#Cybersecurity #Denmark #Copenhagen #Ransomware #Secomea

Addressing Ransomware Threats in Manufacturing

In recent years, factories have witnessed a surge in ransomware attacks, prompting manufacturers to reevaluate their operational technology (OT) remote access strategies. According to Secomea, a provider of secure remote access solutions, the increasing prevalence of publicly reported incidents highlights the need for enhanced governance over remote access in manufacturing environments.

The Need for Rethinking Remote Access

Operational technology encompasses the hardware and software that detects or causes changes through direct monitoring and control of physical devices. Remote access is vital for maintenance, troubleshooting, and device support, particularly in operational technologies. However, with ransomware groups targeting manufacturing firms, security teams are under mounting pressure to balance operational continuity with cybersecurity. This challenge is exacerbated when considering the accessibility that certain third parties need in production environments while ensuring that potential vulnerabilities do not compromise security.

Knud Kegel, the Chief Technology and Product Officer at Secomea, emphasizes a fundamental flaw in many companies' approaches: while efforts are concentrated on halting intruders, insufficient attention is given to the extent of access granted once an intruder gains entry. “For manufacturers, remote access is critical to maintaining operations. The challenge is ensuring this access is controlled, limited in time, and traceable,” he stated.

Key Strategies to Enhance Security

Secomea recommends focusing on three critical areas to mitigate the risk of ransomware:

1. Minimize Continuous Access: Access for third-party vendors should be granted on a just-in-time basis and revoked immediately once their tasks are completed.

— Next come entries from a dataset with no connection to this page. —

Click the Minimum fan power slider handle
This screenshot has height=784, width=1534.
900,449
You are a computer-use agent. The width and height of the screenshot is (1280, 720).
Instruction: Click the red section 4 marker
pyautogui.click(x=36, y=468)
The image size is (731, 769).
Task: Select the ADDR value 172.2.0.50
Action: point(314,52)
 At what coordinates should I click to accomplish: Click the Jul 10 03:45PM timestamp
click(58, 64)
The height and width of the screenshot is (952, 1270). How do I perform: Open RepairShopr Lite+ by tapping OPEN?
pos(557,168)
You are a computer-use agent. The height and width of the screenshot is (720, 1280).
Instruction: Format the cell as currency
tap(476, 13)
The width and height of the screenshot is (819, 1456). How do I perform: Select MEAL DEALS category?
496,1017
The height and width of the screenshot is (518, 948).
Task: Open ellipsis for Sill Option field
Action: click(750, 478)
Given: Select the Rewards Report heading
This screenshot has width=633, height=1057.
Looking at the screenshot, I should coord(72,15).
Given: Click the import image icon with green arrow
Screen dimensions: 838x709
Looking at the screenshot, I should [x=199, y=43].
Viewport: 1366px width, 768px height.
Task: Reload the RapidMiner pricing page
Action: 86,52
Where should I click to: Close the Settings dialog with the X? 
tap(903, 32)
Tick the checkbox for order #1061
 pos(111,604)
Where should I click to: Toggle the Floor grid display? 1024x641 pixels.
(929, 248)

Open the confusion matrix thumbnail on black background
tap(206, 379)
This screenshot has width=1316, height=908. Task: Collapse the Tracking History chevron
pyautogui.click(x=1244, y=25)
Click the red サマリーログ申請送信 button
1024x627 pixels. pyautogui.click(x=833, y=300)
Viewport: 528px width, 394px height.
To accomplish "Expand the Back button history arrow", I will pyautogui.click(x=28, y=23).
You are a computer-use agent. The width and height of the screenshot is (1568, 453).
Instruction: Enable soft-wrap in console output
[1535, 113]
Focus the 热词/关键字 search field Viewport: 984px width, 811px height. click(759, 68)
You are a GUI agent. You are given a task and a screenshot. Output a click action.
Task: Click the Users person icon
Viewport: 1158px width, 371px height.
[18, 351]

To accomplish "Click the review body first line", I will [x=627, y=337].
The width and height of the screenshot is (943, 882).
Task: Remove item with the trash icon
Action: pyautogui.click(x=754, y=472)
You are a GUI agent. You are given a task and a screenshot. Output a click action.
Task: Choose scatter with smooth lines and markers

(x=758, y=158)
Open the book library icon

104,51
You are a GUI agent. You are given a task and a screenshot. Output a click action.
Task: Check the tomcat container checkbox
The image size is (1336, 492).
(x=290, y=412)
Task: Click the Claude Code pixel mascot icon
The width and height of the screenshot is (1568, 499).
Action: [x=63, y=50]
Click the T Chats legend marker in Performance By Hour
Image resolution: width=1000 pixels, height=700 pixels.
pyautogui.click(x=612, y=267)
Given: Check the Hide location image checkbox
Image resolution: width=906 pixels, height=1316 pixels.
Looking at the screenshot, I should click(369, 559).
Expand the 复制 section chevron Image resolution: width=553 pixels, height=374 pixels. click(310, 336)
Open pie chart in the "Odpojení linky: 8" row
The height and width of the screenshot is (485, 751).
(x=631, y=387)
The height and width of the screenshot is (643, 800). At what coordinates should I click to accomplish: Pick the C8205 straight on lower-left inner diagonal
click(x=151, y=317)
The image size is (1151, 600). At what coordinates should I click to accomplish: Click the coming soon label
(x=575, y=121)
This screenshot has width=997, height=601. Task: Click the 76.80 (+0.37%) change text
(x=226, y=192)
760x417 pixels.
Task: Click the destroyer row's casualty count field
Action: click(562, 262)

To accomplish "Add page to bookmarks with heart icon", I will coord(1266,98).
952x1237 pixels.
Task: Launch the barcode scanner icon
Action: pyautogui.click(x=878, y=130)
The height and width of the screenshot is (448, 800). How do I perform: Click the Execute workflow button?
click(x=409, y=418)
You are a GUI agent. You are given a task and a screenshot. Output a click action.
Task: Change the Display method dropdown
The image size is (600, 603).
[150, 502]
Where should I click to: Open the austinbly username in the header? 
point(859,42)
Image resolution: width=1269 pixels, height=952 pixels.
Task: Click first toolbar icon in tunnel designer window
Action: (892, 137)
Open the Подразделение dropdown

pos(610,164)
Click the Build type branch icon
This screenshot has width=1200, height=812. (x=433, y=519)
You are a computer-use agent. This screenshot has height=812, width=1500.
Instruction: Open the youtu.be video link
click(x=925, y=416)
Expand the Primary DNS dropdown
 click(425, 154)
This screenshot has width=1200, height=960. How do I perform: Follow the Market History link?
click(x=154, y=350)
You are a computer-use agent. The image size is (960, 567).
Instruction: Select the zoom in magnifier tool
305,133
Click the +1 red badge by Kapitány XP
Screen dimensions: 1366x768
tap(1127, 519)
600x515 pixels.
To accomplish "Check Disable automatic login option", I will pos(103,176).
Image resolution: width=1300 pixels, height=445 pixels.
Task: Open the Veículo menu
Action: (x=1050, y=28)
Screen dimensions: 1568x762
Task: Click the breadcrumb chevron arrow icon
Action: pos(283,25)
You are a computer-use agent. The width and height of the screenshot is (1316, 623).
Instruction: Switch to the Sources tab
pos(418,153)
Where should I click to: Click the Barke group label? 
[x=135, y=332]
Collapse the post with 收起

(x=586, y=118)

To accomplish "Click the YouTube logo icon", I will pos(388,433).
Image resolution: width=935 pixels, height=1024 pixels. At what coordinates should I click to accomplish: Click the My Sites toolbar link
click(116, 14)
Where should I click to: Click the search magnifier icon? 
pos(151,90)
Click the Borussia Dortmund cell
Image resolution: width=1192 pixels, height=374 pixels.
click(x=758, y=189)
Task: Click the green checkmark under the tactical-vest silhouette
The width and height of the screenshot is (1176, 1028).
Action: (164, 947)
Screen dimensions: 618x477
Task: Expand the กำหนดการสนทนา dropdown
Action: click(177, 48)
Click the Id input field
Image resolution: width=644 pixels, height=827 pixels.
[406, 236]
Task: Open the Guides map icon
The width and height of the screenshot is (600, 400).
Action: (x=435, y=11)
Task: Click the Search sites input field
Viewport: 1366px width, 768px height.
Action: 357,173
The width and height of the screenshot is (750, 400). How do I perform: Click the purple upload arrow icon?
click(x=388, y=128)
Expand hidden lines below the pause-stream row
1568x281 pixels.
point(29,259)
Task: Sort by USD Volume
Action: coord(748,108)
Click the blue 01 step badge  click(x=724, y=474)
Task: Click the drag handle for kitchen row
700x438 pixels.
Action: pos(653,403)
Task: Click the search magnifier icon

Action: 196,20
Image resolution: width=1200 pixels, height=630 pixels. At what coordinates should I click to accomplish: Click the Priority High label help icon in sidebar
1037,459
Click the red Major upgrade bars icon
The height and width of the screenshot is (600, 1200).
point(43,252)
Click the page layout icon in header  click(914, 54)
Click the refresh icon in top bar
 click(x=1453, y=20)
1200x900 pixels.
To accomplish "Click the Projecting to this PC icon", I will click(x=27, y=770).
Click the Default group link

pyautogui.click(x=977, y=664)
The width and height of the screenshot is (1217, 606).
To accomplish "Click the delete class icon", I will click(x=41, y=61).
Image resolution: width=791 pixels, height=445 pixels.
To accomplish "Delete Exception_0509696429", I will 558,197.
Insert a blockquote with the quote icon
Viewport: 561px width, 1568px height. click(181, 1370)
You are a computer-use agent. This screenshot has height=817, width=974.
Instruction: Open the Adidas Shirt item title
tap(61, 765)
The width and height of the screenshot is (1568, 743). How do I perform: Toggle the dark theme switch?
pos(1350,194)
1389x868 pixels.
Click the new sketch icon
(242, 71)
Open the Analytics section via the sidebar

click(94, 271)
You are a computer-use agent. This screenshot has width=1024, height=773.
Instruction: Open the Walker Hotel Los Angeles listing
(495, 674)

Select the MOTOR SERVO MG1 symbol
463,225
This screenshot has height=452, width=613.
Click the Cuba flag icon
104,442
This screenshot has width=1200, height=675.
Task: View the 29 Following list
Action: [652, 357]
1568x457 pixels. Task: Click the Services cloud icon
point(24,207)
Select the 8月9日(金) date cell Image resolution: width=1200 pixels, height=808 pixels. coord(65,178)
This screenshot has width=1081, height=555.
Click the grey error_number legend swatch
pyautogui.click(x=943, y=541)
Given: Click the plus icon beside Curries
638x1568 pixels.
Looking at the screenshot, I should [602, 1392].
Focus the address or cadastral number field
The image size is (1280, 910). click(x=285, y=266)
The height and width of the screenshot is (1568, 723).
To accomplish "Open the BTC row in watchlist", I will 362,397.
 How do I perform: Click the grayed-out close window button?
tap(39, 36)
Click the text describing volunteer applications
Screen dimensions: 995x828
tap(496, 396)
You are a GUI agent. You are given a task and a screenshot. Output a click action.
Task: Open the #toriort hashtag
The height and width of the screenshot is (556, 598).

By limiting the duration of access, the likelihood of credential misuse and unauthorized activities decreases significantly.

2. Improve Transparency and Traceability: Organizations need the capability to track who accessed their systems, when the access occurred, and the actions taken during that time. Creating detailed audit trails aids investigations, compliance requirements, cybersecurity insurance reporting, and incident response.

3. Readiness for Containment: In instances of suspicious activity, security and operations teams should have practical measures to isolate affected resources swiftly, preventing disruptions from spreading to production environments.

Integrating these strategies effectively creates an OT access control system that incorporates the principles of least privilege, just-in-time access for vendors, traceability, and quick containment. This approach not only mitigates cyber risks but also supports sustained operational continuity.

The Growing Importance of Effective Governance

As manufacturers grapple with heightened regulations, increased cyber insurance demands, and continued pressure to maintain operational uptime, these measures are becoming increasingly critical. The transition in focus is moving from merely enabling remote access to actively controlling and monitoring it.

When manufacturers restrict, monitor, and contain access effectively, they can better reduce operational impacts associated with cyber incidents. “Ransomware resilience in manufacturing increasingly hinges on how organizations manage remote access to OT systems,” says Kegel. “Just-in-time vendor access, session transparency, and the ability to contain affected resources are becoming fundamental cybersecurity practices.”

Practical Steps for Reducing Risks

While manufacturers reassess their cybersecurity resilience strategies, Secomea suggests evaluating whether the following controls and processes are established within their systems:

• - Implementation of just-in-time access for suppliers rather than persistent remote connections.
• - Approval-based workflows for accessing critical systems.
• - Permissions aligned with the principle of least privilege for users and vendors.
• - Audit trails that support investigations, compliance checks, and forensic analysis.
• - The capability to quickly isolate affected resources during an incident.

The current landscape demands an evolution in the management of remote access in manufacturing. Manufacturers require not less connectivity but rather better control over such connectivity. The implementation of refined access governance procedures will play a crucial role in enhancing operational resilience and safeguarding systems against the threat of ransomware.